*EXTRACTED TEXT*:
::::::::
Abdel-Salam et al. (2012) reported 4 patients from 2 unrelated consanguineous Egyptian families with MEDS. All presented soon after birth with neonatal permanent diabetes mellitus and severely delayed psychomotor development. Several patients had neonatal jaundice. Within the first months of life, all patients developed seizures, including myotonic and tonic-clonic, associated with polyspikes and slow waves with a burst-suppression pattern on EEG. Physical examination in the first years of life showed microcephaly (range -3.6 to -9 SD) associated with variable dysmorphic features, such as short forehead, bitemporal narrowing, anteverted nares, puffy cheeks, deep philtrum, tented upper lip, narrow palate, and gingival hypertrophy. Brain imaging showed simplified gyration pattern, cortical atrophy, and hypoplastic or agenesis of the corpus callosum with variable cerebellar vermis hypoplasia. All patients had skeletal anomalies, including osteopenia, slender bones with thin cortices, and sometimes pathologic fractures. More variable additional features included a boy with hirsutism, undescended testes, and hypoplastic scrotum, and a girl with optic atrophy. Laboratory studies showed abnormal liver enzymes in some patients and microalbuminuria in all. Three of the children were more severely affected, with almost no developmental progress and severe axial hypotonia necessitating gastric feeding in 2. These 3 children died before age 5 years, including 2 who had recurrent respiratory infections and died of pneumonia. The fourth child had normal muscle tone and primitive reflexes, visual fixation, and social smile at age 2 months. Abdel-Salam et al. (2012) noted the phenotypic overlap with Wolcott-Rallison syndrome (226980), which is caused by mutation in the EIF2AK3 gene (604032).

Shalev et al. (2014) reported a boy, born of unrelated parents, with MEDS. Bitemporal narrowing was noted on prenatal ultrasound at 23 weeks' gestation, and the patient showed microcephaly (-4 SD) at birth. He developed intractable generalized seizures associated with hypsarrhythmia around age 2 months, and soon after was diagnosed with diabetes mellitus. He had essentially no psychomotor development, cortical blindness, and lack of social smiling. Brain imaging showed a simplified gyral pattern. At age 4 years, physical examination showed retractile testes, coarse facies with large cheeks, long palpebral fissures, small mouth, thick philtrum, overfolded helices, hypertrichosis, and tapered fingers. He had no speech or voluntary motor activity, but diabetes was well controlled. He also had recurrent respiratory infections and died at age 8 years.
::::::::
*EXERCISE SET*:
**A)** Can you reproduce the MEDS case reports between "Shalev et al." and "age 8 years.", inclusive, replacing "hypertrichosis" with "excessive hair growth"?
**B)** Could you write the next part of the MEDS case reports, picking up right after the last sentence?
The listing is drawn from a separate source.

(Saved data entries)
::::::::
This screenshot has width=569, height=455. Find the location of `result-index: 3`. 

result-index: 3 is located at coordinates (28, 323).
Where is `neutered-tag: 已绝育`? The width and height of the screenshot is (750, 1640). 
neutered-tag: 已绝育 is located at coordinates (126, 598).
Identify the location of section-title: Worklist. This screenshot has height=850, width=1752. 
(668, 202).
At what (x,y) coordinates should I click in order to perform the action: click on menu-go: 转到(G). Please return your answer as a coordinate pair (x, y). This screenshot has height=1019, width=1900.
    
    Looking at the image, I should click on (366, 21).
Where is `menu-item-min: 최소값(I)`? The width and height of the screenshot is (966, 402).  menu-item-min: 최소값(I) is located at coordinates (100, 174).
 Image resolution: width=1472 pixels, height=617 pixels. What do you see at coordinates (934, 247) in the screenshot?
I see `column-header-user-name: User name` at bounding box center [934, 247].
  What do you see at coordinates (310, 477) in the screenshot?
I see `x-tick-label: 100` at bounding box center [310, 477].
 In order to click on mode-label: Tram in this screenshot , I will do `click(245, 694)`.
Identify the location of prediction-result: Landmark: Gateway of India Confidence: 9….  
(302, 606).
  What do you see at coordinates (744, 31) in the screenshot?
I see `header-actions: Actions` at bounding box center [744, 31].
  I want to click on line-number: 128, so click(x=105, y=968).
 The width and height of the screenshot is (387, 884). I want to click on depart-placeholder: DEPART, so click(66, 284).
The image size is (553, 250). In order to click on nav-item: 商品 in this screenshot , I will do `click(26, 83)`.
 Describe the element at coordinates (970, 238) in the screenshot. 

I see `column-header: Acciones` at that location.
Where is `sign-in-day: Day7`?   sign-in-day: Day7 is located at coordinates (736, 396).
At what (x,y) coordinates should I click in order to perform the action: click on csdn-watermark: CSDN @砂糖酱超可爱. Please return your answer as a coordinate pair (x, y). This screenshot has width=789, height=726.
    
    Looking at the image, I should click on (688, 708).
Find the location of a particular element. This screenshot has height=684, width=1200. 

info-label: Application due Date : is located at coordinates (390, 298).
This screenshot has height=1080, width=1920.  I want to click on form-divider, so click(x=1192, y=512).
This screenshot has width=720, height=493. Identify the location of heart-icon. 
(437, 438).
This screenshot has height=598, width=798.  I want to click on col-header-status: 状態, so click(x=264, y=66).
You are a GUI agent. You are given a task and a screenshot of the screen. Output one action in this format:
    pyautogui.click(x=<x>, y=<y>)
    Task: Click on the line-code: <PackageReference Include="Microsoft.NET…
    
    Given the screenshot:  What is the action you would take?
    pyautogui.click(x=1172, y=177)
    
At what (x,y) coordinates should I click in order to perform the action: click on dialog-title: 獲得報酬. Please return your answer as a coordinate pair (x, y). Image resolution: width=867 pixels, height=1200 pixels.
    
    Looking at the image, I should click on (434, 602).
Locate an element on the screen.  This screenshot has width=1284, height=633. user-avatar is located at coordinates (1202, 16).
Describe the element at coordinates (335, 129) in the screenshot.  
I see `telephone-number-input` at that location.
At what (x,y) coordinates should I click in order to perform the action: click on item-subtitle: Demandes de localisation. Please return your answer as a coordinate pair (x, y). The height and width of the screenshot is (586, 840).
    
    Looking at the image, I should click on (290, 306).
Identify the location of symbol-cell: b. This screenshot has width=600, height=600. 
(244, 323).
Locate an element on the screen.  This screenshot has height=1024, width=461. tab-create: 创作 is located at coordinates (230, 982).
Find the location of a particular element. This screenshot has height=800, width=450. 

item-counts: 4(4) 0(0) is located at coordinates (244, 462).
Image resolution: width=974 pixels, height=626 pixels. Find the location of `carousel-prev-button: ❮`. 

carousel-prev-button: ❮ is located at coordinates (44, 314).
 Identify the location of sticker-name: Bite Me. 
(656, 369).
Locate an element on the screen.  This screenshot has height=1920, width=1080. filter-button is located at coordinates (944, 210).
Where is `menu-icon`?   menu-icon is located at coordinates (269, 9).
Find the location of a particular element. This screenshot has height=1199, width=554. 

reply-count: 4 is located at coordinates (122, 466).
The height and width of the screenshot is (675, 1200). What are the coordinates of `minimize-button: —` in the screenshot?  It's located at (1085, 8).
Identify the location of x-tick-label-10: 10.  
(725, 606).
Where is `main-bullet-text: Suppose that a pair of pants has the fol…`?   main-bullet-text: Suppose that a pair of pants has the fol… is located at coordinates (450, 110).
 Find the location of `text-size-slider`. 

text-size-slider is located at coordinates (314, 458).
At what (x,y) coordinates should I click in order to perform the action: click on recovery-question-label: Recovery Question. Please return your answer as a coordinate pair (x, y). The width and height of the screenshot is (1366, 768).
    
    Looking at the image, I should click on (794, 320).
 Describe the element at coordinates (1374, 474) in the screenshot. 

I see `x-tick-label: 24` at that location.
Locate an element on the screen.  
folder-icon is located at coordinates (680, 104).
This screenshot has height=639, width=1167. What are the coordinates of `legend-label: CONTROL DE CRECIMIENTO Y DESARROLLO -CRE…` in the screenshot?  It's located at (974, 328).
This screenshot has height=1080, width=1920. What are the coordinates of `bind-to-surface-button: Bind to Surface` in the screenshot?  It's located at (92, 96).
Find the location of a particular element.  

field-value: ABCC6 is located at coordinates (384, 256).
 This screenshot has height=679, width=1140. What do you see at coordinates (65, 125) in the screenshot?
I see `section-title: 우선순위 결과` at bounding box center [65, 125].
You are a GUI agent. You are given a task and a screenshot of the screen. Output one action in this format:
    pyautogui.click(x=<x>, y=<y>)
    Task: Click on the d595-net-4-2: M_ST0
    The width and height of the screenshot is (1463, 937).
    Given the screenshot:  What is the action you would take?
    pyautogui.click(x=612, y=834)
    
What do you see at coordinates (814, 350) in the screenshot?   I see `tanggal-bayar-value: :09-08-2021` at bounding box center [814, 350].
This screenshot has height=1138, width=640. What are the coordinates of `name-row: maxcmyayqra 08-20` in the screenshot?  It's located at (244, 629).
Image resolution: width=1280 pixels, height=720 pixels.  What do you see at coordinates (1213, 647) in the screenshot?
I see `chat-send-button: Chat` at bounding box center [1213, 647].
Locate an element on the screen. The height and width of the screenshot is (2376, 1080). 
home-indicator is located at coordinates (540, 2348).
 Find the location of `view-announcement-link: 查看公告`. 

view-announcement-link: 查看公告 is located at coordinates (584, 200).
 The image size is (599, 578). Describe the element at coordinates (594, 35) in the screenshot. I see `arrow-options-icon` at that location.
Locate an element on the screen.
::::::::
*ANSWERS BY TASK*:
**A)**
Shalev et al. (2014) reported a boy, born of unrelated parents, with MEDS. Bitemporal narrowing was noted on prenatal ultrasound at 23 weeks' gestation, and the patient showed microcephaly (-4 SD) at birth. He developed intractable generalized seizures associated with hypsarrhythmia around age 2 months, and soon after was diagnosed with diabetes mellitus. He had essentially no psychomotor development, cortical blindness, and lack of social smiling. Brain imaging showed a simplified gyral pattern. At age 4 years, physical examination showed retractile testes, coarse facies with large cheeks, long palpebral fissures, small mouth, thick philtrum, overfolded helices, excessive hair growth, and tapered fingers. He had no speech or voluntary motor activity, but diabetes was well controlled. He also had recurrent respiratory infections and died at age 8 years.

**B)**
Inheritance

MEDS is an autosomal recessive disorder (Poulton et al., 2011).

Molecular Genetics

By homozygosity mapping followed by candidate gene sequencing in 2 consanguineous families with MEDS, Poulton et al. (2011) identified different homozygous mutations in the IER3IP1 gene (V21G, 609382.0001 and L78P, 609382.0002). Poulton et al. (2011) concluded that the disorder was due to abnormally increased apoptosis.

In 4 patients from 2 unrelated consanguineous Egyptian families with MEDS, Abdel-Salam et al. (2012) identified homozygosity for the L78P mutation in the IER3IP1 gene. The mutation, which was found by whole-exome sequencing, segregated with the disorder in the families. Functional studies of the variant were not performed.

In a boy with MEDS, Shalev et al. (2014) identified compound heterozygous mutations in the IER3IP1 gene: V21G and c.79delT (609382.0003). The mutations, which were found by whole-exome sequencing, segregated with the disorder in the family. The V21G mutation was inherited from the unaffected father, who was of mixed Libyan-Tangier origin, whereas the c.79delT mutation was inherited from the unaffected mother, who was of mixed Ashkenazi Jewish/Spanish/French origin. Functional studies of the variants were not performed.